[MLton-devel] CPS vs SSA

Stephen Weeks MLton@mlton.org
Fri, 10 Jan 2003 17:35:38 -0800

Lal George is currently developing Nova, a compiler for the Intel IXP.
Nova is written in SML and uses MLRISC.  I mentioned to Lal that MLton
had switched from using a CPS IL to using an SSA IL.  He had the
following response.

> Re: SSA -- very interesting!
> Matthias and I had a lengthy discussion on
> this, and came to the well known conclusion that
> that both forms (CPS and SSA) were equally convenient
> from an optimization point of view ... but, the
> compactness of CPS was just so much easier to process
> and manipulate symbolically. It seemed much easier
> to splice trees and move variables around in a tree based
> CPS form than it was in the traditional CFG based SSA form.
> Since you've gone both ways, what do you think?

In short, I see no advantages to using CPS instead of SSA, and I see
several disadvantages.  Note, this is in the context of a first-order
IL, which is the case in MLton, and I assume in Nova.  It's also in
the context of MLton's SSA IL, which uses a more functional notation
instead of traditional phi-functions.

What is the difference between CPS and SSA?  In both, a function
consists of a collection of basic blocks (called continuations in
CPS).  The difference is that in CPS, there is a syntax tree in which
the blocks are nested, while in SSA, the blocks are in a flat vector
(and describe a control-flow graph CFG).  So, what does the syntax
tree in CPS do?

1. All of the blocks appear exactly once in the tree.  So a recursive
walk over the tree visits all blocks and variables once.

2. It satisfies the lexical scoping condition for variables: a
preorder walk over the tree is guaranteed to visit variable
definitions before uses.

3. It satisfies the lexical scoping condition for blocks: a preorder
walk over the tree visits block definitions before uses.

4. It provides an approximation to the dominator relation.  If block A
is nested within block B, then B dominates A.  It is only
approximation, however.  It may be that B dominates A but A is not
nested within B.

So, transformations on CPS can use recursive tree walks to accomplish
their tasks.  Let's see how we accomplish the same things in SSA.

1. All of the blocks appear exactly once in the vector.  So, a loop
over the vector visits all blocks and variables once.

2. The variables satisfy the dominator condition: a definition of a
variable dominates all of its uses.  So, a preorder DFS over the CFG
visits variable definitions before uses.

3. A postorder DFS over the CFG visits block definitions before uses.

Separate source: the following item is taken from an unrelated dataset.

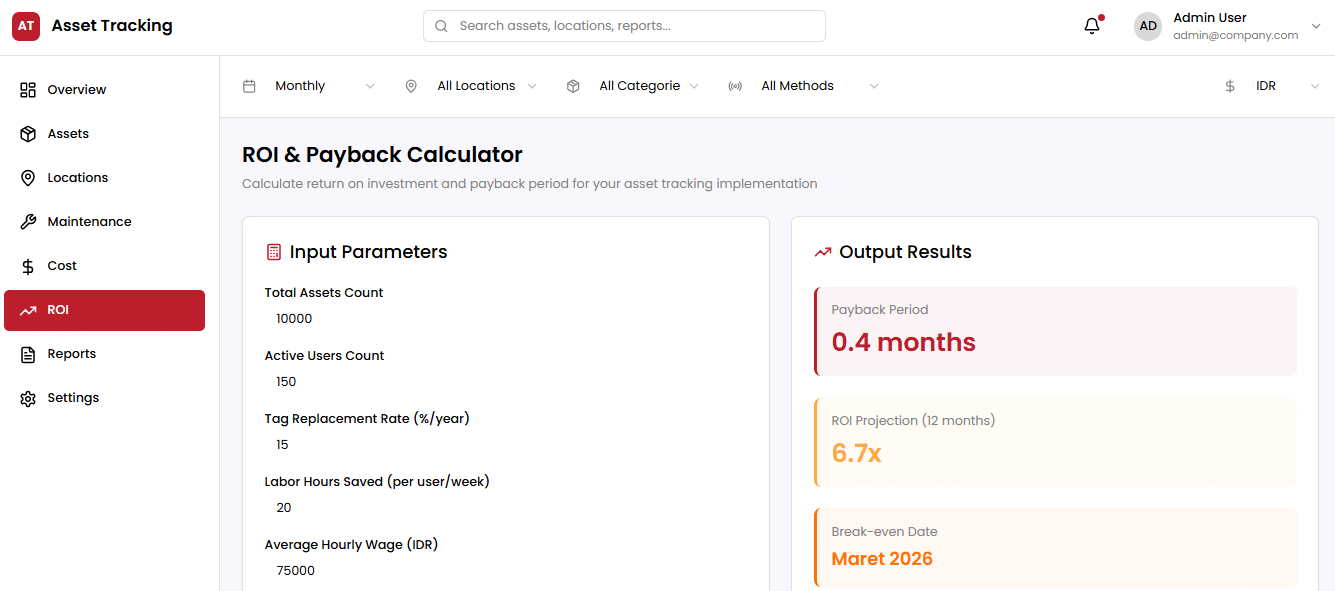1335x591 pixels.
Task: Click the Assets cube icon in sidebar
Action: coord(28,134)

4. Once can compute the dominator tree on the CFG in almost linear

So, transformations on SSA use either a loop over all the blocks, a
DFS of the CFG, or a tree walk of the dominator tree, depending on
what's appropriate.

Since DFS and dominator tree computation are pretty easy to write, and
can be in libraries, I consider CPS and SSA of equivalent complexity
from the perspective of an input to some transformation.  The same
information is easily accessible in either.

However, in terms of a transformation producing output, I find that
producing CPS is more complex than SSA.  This is because CPS imposes
additional constraints that must be *explicitly* in the IL that SSA
does not impose: namely that the syntax tree must provide a sufficient
approximation to the dominator tree that a simple tree walk be able
to prove variable definitions dominate uses and block uses nest within
block uses.

Thinking of it another way, both CPS and SSA require that variable
definitions dominate uses.  The difference is that using CPS as an IL
requires that all transformations provide a proof of dominance in the
form of the nesting, while SSA doesn't.  Now, if a CPS transformation
doesn't do too much rewriting, then the partial dominance information
that it had from the input tree is sufficient for the output tree.
Hence tree splicing works fine.  However, sometimes it is not

As a concrete example, consider common-subexpression elimination.
Suppose we have a common subexpression x = e that dominates an
expression y = e in a function.  In CPS, if y = e happens to be within
the scope of x = e, then we are fine and can rewrite it to y = x.  If
however, y = e is not within the scope of x, then either we have to do
massive tree rewriting (essentially making the syntax tree closer to
the dominator tree) or skip the optimization.  Another way out is to
simply use the syntax tree as an approximation to the dominator tree
for common-subexpression elimination, but then you miss some
optimization opportunities.  On the other hand, with SSA, you simply
compute the dominator tree, and can always replace y = e with y = x,
without having to worry about providing a proof in the output that x
dominates y (i.e. without putting y in the scope of x)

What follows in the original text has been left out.